None of Kelly’s musings answered the question of Gabriel Brant’s marital status. He did have two sons. At some point there must have been, or else there still was, a significant other in the picture. Quite frankly, Aunt Lydia’s lovely fairy-tale fantasies—and fantasies they were—made it hard to settle for anything less than magic. Olivia did know one thing with certainty, however. There was no fairy dust on affairs with married men.

“Well, what are you going to do?” Kelly pressed.

“What I’m going to do,” she replied, “is catch a late lunch, then come back and straighten up this classroom. Want to join me for a bowl of chili at the diner?”

“I’d love to, but Don’s parents are driving in tonight. If I don’t get home and run a vacuum cleaner and a dust cloth around the house before then, his mother will drop not-so-subtle hints all weekend about my housekeeping skills. As if her only child and heir apparent shouldn’t share the responsibility.”

“As if you had nothing better to do with your time. Just how many are you having for dinner tomorrow?”
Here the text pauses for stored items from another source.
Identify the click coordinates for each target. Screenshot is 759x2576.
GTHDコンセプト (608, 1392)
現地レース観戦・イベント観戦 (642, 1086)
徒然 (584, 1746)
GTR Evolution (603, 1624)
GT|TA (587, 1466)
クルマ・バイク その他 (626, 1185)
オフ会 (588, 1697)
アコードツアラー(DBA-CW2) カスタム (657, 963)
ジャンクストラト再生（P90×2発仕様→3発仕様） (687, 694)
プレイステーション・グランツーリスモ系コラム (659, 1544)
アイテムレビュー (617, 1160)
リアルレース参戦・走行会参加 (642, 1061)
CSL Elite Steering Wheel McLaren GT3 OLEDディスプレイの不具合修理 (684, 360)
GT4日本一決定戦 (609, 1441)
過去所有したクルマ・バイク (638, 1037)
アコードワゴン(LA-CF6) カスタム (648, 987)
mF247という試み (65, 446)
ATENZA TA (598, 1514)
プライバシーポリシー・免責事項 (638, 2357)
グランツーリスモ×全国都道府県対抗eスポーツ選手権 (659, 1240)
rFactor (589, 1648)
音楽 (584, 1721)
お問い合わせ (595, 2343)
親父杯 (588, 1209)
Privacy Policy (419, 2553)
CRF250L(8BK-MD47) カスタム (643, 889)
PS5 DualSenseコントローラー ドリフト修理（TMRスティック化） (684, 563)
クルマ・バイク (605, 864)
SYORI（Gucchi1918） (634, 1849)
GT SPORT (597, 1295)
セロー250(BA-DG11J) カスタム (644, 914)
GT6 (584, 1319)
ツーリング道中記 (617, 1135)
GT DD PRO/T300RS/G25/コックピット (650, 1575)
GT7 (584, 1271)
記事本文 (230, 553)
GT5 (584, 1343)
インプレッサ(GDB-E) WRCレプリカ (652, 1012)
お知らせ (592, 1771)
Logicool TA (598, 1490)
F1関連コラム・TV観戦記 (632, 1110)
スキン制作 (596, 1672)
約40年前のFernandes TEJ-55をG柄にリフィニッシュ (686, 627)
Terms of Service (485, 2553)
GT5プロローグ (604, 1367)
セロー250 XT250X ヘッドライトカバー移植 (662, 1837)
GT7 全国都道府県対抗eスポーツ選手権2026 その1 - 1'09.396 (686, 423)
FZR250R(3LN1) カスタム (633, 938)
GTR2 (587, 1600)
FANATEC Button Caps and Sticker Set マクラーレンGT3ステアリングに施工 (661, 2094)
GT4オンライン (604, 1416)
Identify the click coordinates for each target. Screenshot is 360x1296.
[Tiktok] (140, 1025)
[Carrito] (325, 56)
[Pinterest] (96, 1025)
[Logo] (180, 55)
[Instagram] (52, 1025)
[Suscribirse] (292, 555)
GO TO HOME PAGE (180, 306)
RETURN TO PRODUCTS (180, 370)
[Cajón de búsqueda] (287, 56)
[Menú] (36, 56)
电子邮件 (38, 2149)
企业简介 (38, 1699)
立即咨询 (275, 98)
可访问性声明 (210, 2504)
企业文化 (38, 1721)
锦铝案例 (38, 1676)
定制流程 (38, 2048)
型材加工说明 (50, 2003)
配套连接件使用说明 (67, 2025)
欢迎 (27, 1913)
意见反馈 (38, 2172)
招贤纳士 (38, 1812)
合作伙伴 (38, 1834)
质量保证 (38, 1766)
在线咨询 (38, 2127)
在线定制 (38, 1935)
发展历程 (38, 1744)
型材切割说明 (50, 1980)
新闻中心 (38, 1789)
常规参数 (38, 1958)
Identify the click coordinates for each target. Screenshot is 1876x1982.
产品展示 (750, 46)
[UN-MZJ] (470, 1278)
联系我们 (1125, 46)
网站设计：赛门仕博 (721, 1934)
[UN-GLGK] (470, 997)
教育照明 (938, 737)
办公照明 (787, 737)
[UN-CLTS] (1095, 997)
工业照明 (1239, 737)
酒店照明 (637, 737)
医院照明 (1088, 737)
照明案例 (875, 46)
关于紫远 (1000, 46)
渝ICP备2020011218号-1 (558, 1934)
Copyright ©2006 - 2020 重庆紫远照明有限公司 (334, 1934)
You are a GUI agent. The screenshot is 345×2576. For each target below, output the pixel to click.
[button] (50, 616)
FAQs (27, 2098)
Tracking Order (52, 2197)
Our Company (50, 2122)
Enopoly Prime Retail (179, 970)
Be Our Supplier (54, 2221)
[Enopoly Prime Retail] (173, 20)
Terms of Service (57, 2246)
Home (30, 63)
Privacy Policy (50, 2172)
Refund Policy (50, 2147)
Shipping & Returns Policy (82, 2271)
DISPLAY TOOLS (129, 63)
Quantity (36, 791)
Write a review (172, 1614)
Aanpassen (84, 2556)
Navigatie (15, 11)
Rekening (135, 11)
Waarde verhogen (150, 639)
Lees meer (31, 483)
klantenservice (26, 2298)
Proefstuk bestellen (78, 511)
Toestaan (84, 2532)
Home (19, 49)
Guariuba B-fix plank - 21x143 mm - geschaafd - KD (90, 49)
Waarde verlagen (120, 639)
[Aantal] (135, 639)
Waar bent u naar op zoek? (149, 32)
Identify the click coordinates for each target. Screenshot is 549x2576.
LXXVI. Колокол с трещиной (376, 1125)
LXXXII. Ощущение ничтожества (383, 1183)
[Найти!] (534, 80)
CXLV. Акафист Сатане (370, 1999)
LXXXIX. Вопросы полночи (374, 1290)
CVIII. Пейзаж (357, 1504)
“Eleven. So one more wouldn’t cause any more stress. You know you can change your mind and join us.”

“Thanks.” Olivia was tempted. “But the Meals on Wheels volunteers count on us holiday subs.” And the elderly they served counted on a smiling face and a little company on a day when they knew others would be inundated with friends and family. Olivia understood the feeling. “And the diner’s doing the turkey dinners this year. At the end of my shift, I get take-home. Marmaduke will see that I don’t go hungry.”

“If you say so. But you can always stop by for dessert.”

“I might do that. Just to run a white glove over your dusted surfaces.”